▶ Assigned task
The lines to copy from the listing below are those that contain the string "Expand".

▶ Exercise inputs

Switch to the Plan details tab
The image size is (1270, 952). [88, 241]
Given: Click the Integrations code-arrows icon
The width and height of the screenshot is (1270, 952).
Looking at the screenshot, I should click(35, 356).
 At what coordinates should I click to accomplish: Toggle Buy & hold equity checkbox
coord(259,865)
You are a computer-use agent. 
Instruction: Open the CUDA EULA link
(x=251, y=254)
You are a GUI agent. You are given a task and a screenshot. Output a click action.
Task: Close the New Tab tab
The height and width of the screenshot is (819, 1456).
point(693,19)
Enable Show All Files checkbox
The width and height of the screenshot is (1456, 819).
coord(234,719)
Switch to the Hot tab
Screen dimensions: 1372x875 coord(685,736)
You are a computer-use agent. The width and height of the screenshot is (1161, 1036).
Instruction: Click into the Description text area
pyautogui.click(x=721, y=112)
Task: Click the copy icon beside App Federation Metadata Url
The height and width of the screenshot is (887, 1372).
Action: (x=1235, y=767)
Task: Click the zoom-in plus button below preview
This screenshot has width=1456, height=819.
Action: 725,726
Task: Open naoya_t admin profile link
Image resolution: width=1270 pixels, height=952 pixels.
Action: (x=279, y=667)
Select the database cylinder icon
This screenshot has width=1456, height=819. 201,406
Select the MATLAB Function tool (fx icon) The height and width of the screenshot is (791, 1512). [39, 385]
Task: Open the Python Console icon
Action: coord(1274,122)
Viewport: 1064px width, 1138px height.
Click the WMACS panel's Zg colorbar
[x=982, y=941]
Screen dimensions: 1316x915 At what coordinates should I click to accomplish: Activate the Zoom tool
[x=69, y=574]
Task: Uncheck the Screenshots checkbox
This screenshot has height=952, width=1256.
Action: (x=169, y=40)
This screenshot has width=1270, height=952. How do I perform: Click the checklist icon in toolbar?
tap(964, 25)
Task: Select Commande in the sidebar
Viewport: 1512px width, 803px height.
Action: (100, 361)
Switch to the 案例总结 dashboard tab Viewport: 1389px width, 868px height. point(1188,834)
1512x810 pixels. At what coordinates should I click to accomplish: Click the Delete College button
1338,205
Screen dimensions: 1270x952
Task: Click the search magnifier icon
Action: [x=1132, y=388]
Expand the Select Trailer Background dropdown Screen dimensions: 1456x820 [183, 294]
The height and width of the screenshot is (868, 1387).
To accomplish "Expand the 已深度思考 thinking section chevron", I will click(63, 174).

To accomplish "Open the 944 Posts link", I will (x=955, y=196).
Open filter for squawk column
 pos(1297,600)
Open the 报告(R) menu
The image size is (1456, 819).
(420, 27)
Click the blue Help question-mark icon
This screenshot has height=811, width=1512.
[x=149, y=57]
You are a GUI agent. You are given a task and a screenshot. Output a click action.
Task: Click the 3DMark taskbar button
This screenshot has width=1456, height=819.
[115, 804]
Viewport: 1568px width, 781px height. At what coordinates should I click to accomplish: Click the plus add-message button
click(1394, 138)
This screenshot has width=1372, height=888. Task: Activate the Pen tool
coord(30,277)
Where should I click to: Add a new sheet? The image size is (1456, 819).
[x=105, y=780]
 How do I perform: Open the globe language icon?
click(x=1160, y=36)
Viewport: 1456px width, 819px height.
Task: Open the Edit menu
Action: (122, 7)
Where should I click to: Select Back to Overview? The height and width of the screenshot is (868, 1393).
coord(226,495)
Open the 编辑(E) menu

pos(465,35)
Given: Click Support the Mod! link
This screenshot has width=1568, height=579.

▶ Result for this exercise
Expand the Select Trailer Background dropdown Screen dimensions: 1456x820 [183, 294]
To accomplish "Expand the 已深度思考 thinking section chevron", I will click(63, 174).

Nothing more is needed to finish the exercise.